# [Task directions]
Among the entries below, find every line that has "Policy" and pull it out.
+++ Study material +++
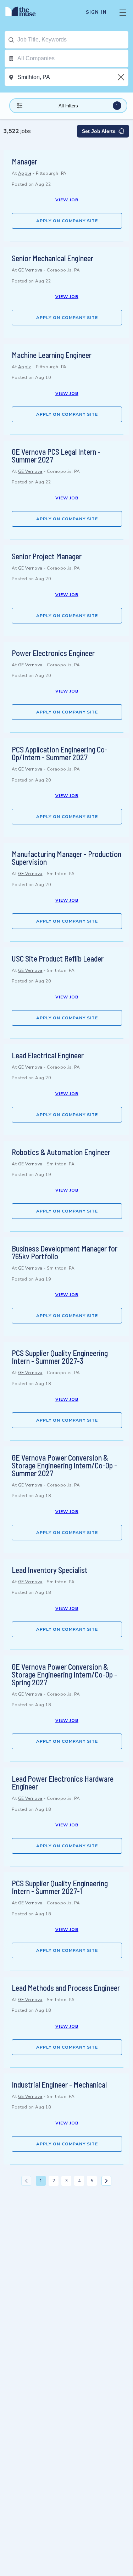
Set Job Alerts (99, 131)
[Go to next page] (106, 2181)
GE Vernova (30, 270)
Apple (25, 173)
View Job (66, 200)
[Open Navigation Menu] (122, 12)
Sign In (96, 12)
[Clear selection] (121, 77)
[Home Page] (24, 12)
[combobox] (72, 39)
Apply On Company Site (67, 221)
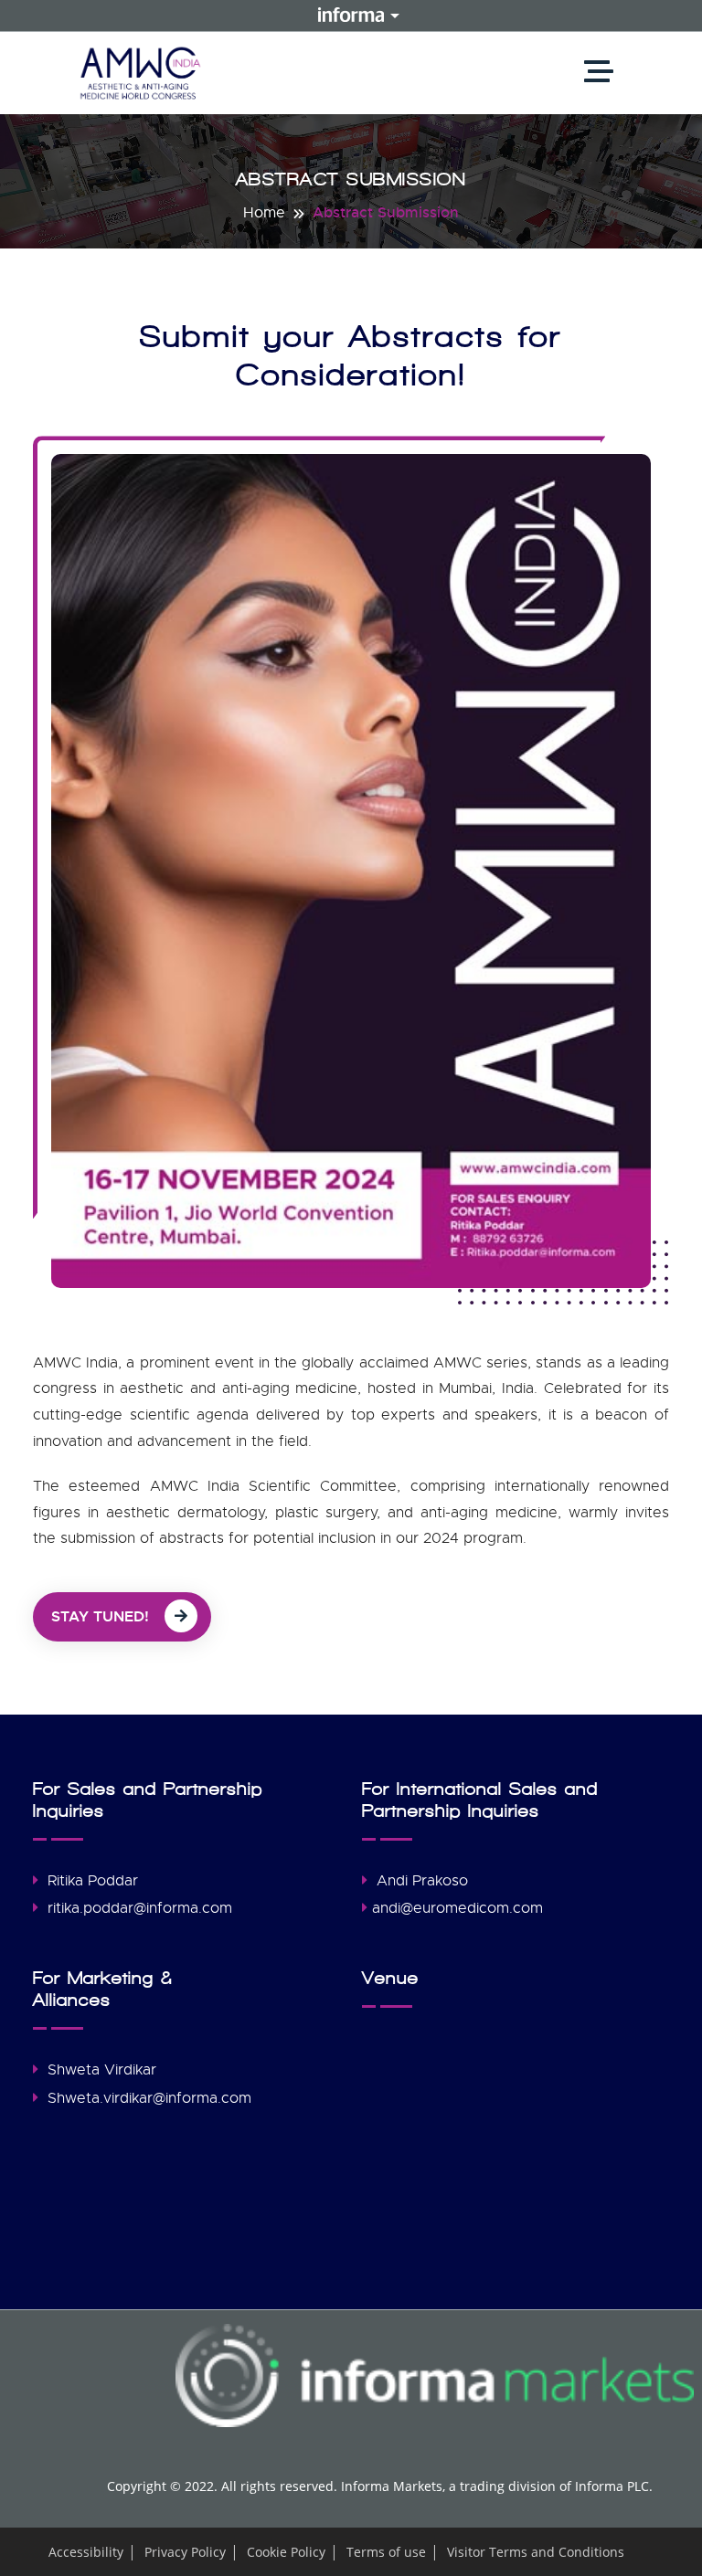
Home (264, 213)
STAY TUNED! (102, 1616)
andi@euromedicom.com (457, 1908)
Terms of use (386, 2551)
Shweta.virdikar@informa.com (149, 2098)
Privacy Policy (185, 2551)
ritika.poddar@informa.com (140, 1908)
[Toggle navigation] (603, 73)
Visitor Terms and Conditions (535, 2551)
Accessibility (85, 2551)
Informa (351, 14)
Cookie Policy (286, 2551)
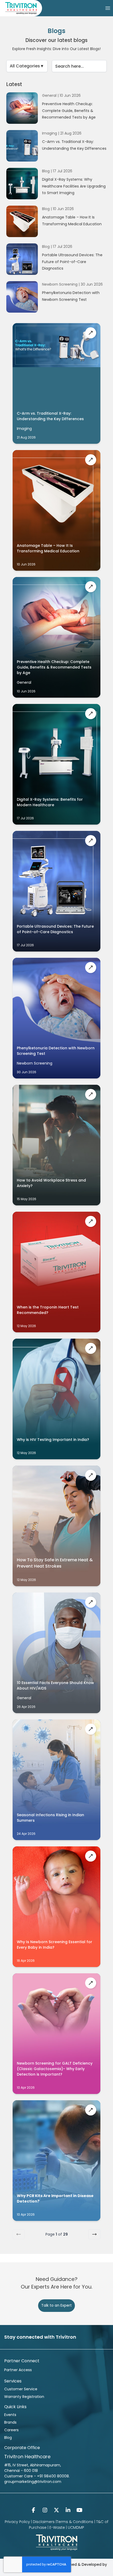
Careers (11, 2430)
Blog (8, 2437)
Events (10, 2414)
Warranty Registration (24, 2396)
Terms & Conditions (74, 2521)
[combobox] (27, 66)
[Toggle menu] (108, 8)
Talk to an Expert (56, 2305)
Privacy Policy (17, 2521)
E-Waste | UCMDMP (66, 2527)
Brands (10, 2422)
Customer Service (20, 2389)
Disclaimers (44, 2521)
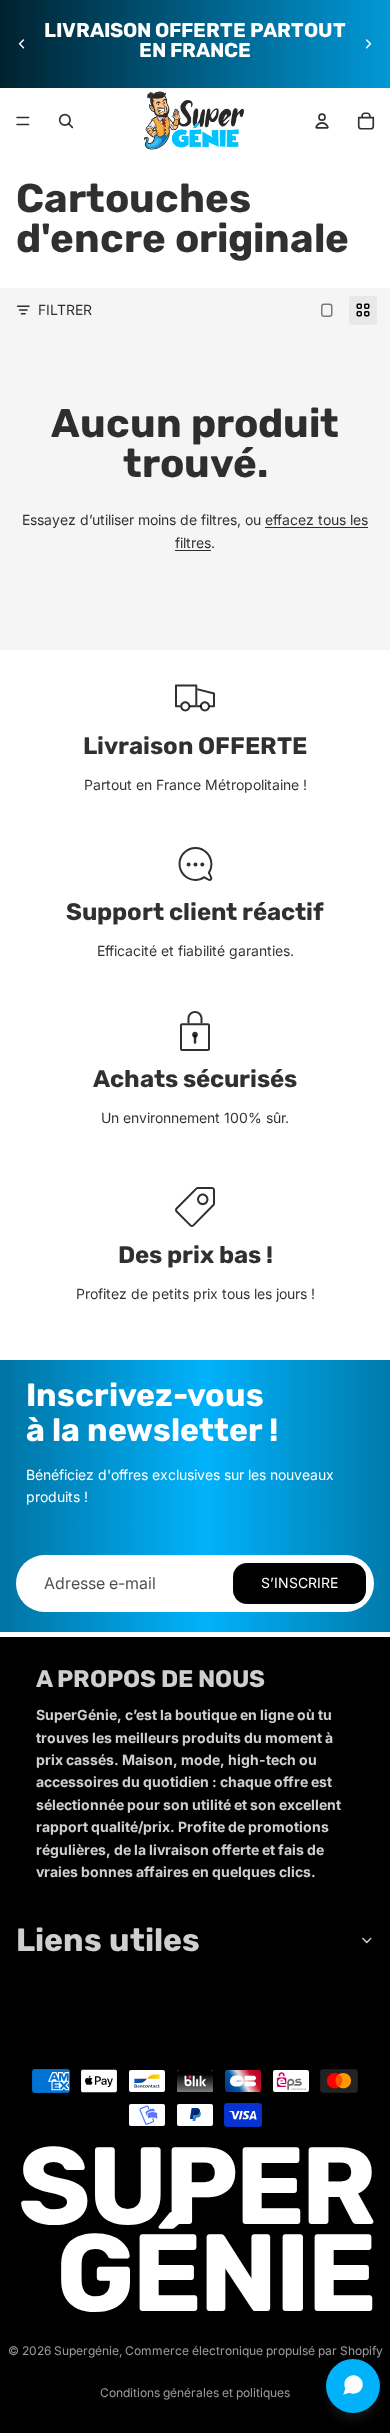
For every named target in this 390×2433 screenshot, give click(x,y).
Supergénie (86, 2350)
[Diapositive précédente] (22, 44)
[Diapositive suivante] (368, 44)
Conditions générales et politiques (195, 2392)
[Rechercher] (66, 121)
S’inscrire (299, 1582)
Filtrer (65, 309)
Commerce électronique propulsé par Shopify (254, 2350)
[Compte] (322, 121)
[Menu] (23, 121)
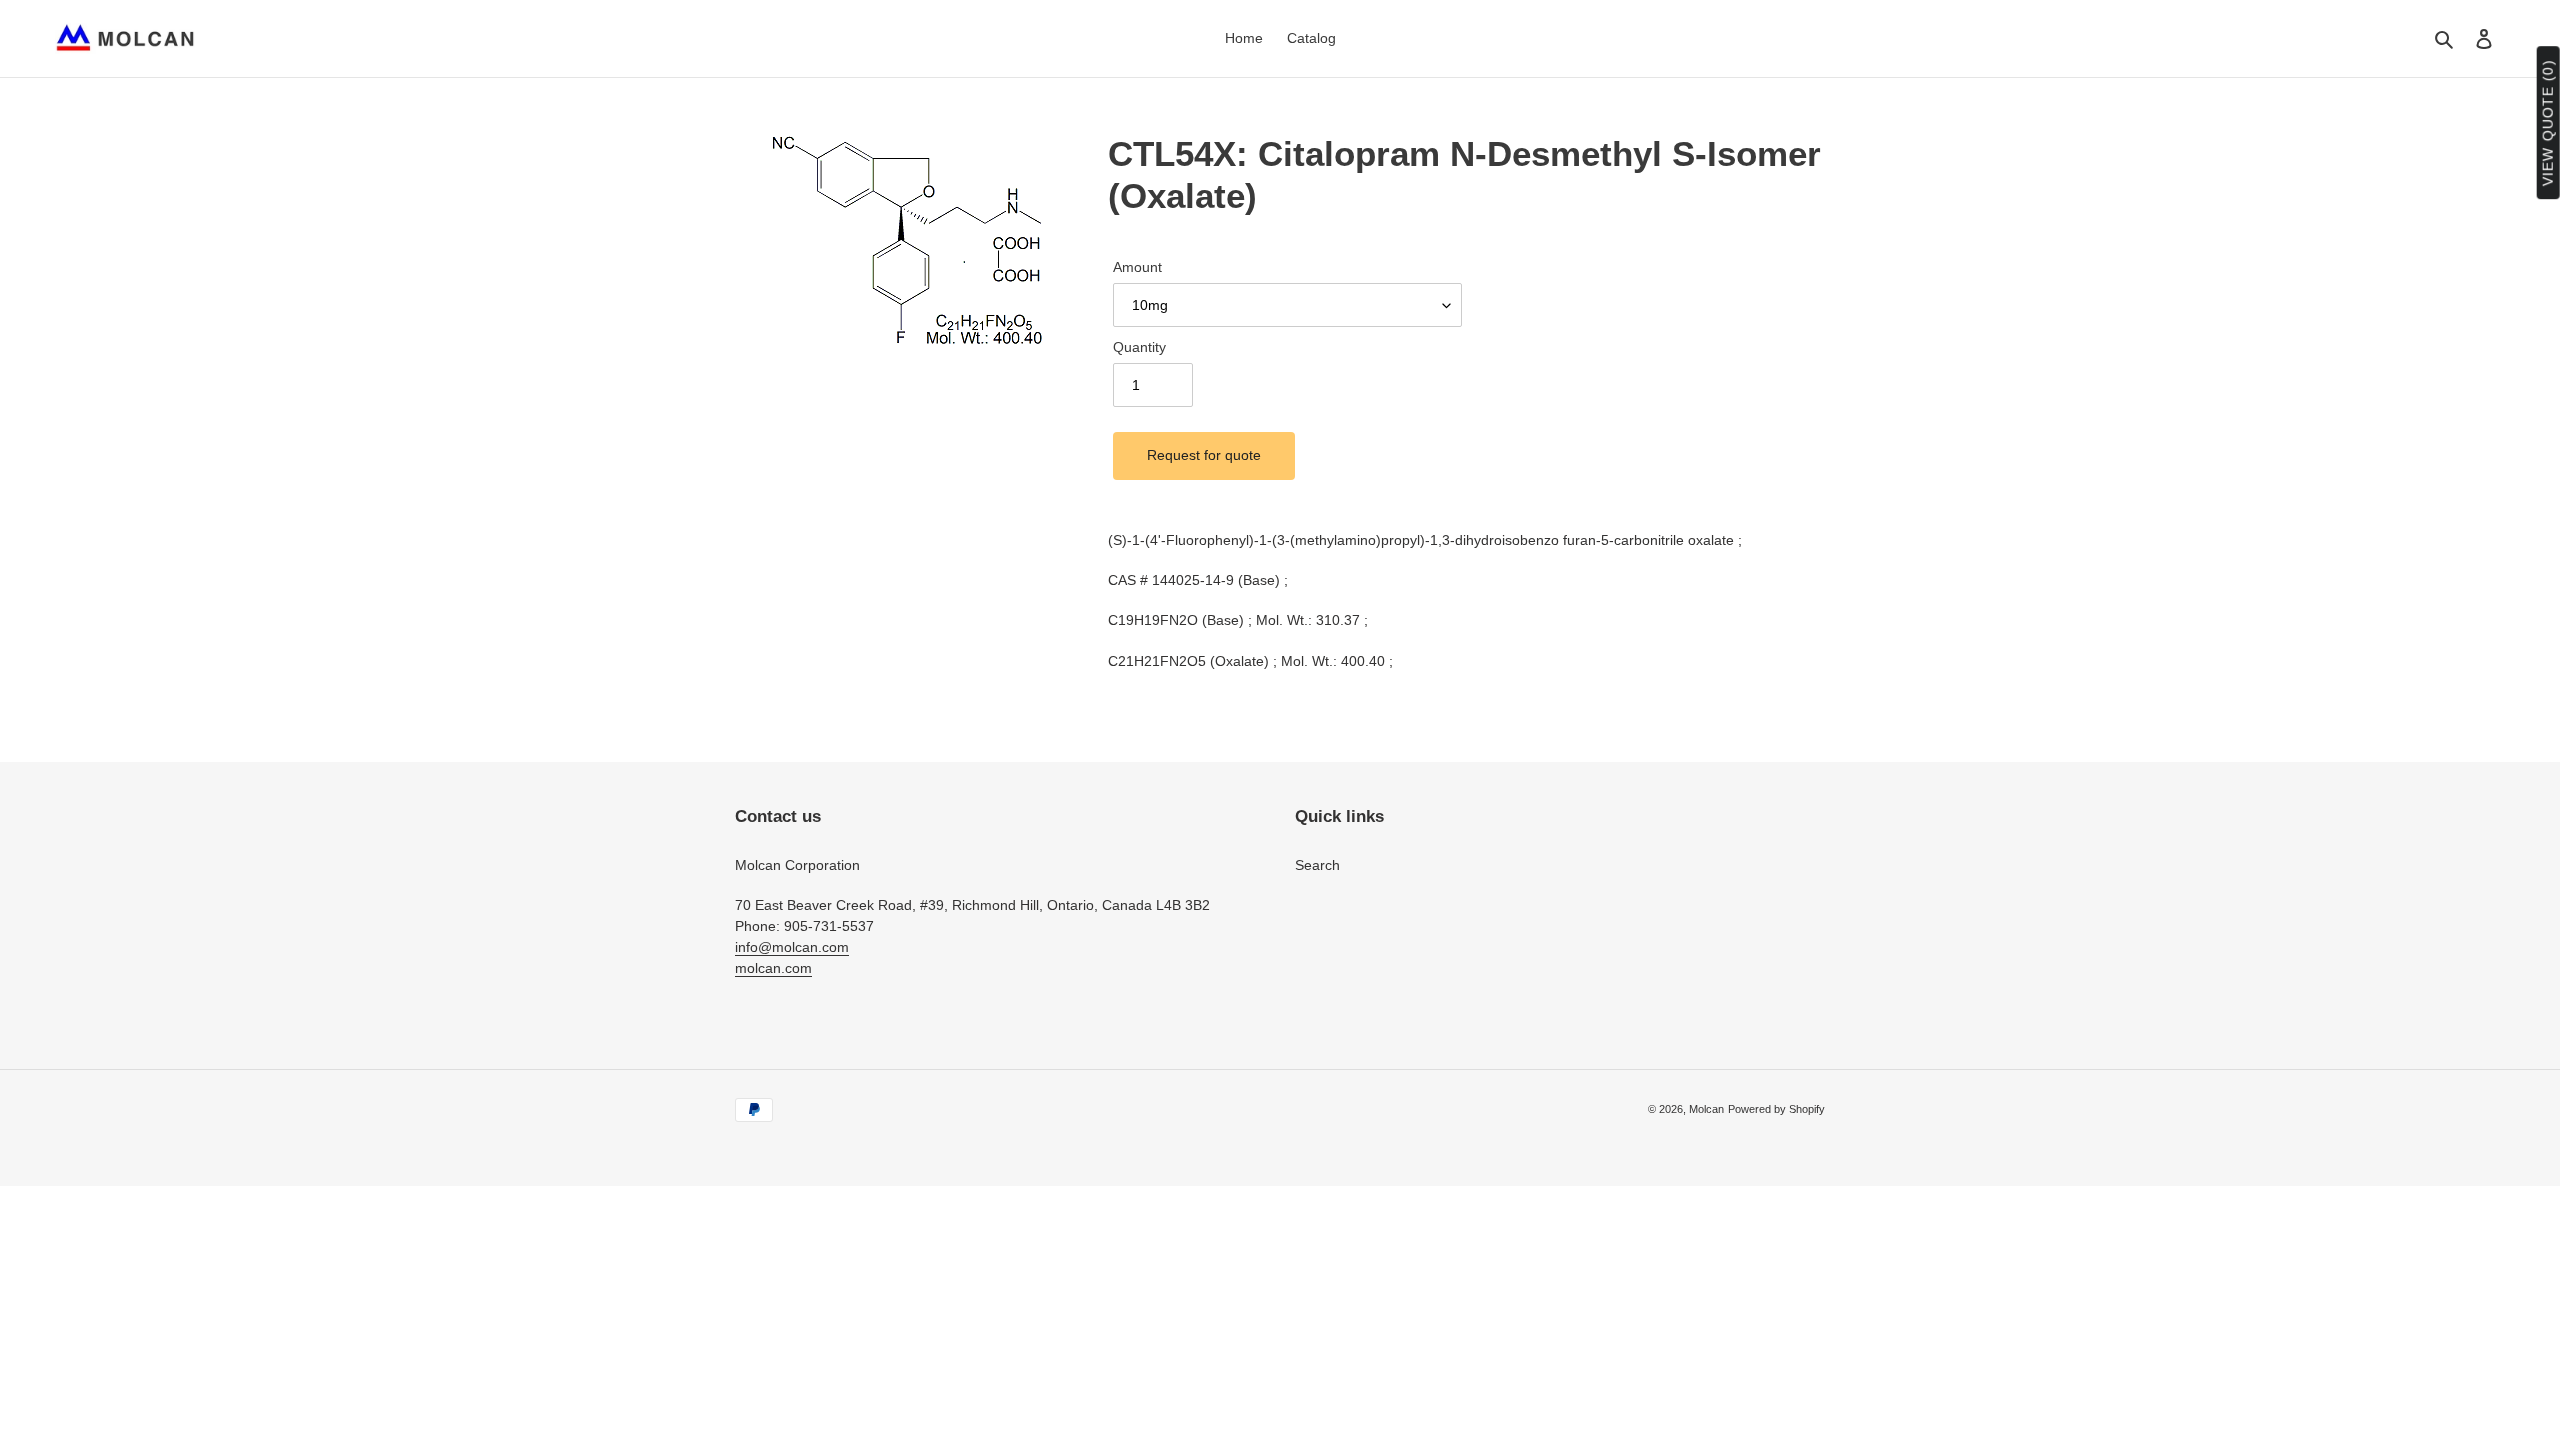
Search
+++
# [Output]
Privacy Policy (185, 2551)
Cookie Policy (286, 2551)
Privacy Policy (17, 2521)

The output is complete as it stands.